Developmental Issues

  • Erratic growth; puberty
  • Glucose control may be erratic
  • Concerned about body image
  • Greatly influenced by friends
  • May challenge authority
  • Development of self-esteem
  • Begins to understand abstract concepts
  • Concerned with physical appearance
  • Clearer sense of self (can set goals)
  • Increased autonomy
  • Risk – taking behaviors
  • Many social activities

Problems with Diabetes

    • Massive denial is frequently manifested as omitted insulin injections, forgotten snacks, breakfast not being eaten, food binges (especially in girls), and behaviors that suggest rejection of the notion of “being different.”
    • Diabetes is difficult to incorporate into the adolescent’s self-identity.
    • Social non-acceptance of self-monitoring of blood glucose (SMBG) or being reliant on needles (like a drug addict) bring additional pressures to deny diabetes.
    • Confusion of feelings during this period of physical change prevents open communication with parents and other adults.
    • Anger, inappropriate sexual behavior, escapism, suicidal gestures, and depression are part of an attempt to gain self-control.
    • Substance abuse let the adolescent demonstrate self-determination even though it compromises physical and emotional health.
    • Growth spurts disrupt control and accentuate differences and moodiness, making it difficult to know what’s causing what.
    • High blood sugars can delay puberty.
    • In girls high blood sugars may alter menses, and cause chronic vaginal infections.
    • Isolation from group activities (e.g., sports) can lead to peer separation and lack of social involvement.
    • Sexual identity can be confused and misunderstood.
    • Family confusions and frustrations with normal and abnormal adolescent rebellion may lead to loss of family support and disruption of communication patterns.
    • Eating disorders become a potential means of coping.
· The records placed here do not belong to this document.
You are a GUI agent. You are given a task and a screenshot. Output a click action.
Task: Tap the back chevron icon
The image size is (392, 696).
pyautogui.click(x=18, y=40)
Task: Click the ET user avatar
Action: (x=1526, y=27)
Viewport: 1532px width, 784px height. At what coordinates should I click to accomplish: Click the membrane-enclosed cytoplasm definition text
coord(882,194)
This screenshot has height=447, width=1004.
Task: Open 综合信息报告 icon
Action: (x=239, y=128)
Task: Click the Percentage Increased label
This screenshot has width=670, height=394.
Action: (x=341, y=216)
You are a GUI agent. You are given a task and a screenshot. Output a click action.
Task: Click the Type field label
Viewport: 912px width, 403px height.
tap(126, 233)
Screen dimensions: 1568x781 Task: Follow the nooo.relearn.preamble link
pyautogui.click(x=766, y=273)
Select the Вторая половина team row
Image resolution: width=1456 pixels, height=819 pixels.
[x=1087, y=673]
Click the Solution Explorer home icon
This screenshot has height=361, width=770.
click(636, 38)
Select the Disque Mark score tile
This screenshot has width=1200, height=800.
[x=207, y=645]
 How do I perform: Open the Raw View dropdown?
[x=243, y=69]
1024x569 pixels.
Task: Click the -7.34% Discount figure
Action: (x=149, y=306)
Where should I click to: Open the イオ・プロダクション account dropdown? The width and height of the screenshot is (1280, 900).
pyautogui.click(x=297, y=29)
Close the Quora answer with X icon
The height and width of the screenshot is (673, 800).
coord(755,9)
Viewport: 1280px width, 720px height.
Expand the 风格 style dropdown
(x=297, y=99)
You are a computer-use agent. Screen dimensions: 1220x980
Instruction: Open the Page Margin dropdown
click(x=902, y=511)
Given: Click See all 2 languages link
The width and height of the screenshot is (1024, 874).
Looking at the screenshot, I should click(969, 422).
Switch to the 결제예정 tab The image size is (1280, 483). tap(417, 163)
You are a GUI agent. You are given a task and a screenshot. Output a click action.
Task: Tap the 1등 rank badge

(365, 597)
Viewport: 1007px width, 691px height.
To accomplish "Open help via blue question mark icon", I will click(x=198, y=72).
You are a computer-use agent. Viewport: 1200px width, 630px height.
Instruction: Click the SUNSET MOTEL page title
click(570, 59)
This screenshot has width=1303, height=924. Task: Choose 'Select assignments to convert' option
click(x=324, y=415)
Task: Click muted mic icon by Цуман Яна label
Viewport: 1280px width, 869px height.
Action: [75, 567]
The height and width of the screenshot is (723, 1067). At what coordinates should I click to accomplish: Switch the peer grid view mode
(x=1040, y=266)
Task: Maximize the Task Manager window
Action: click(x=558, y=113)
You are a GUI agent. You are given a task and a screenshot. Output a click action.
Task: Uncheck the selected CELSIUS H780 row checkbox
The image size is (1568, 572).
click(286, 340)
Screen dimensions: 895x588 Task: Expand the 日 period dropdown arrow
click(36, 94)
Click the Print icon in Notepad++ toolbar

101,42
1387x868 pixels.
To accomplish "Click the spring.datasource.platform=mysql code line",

Manifestations:
      • Bulimia (especially in girls)
      • Low body weight; fear of being fat
      • Excessive exercise
      • Abuse of laxatives
      • Binge eating
      • Self-induced vomiting
      • Insulin omission

Prevention

  • Encourage family therapy to avoid and limit denial and to work through problems of appropriate control and limit setting.
  • Inform parents that they have rights and power over teenagers.
  • Instruct teenagers that they should earn privileges based on responsibility for their own behavior.
  • Encourage parents to enforce the rules.
  • Encourage participation in leadership training to teach assertiveness skills so that teen learn how to say “no” and to develop pride and self-control.
  • Develop alternate behaviors to “acting out” that rely on negotiating skills and other social skills to use in the face of peer and societal demands.
  • Encourage verbalization of feelings to avoid psychosomatic patterns and somatic symptoms such as hysteria and hypochondria.
  • Encourage teens to bring peers to clinic and to extend themselves to others as a means of developing a positive social identity.
  • Respond directly to sexual needs by providing accurate information.
  • Fully explore the meaning of insulin use, independence, food habits to help resolve emotional problems.
  • Address issues of substance abuse in a nonjudgmental manner.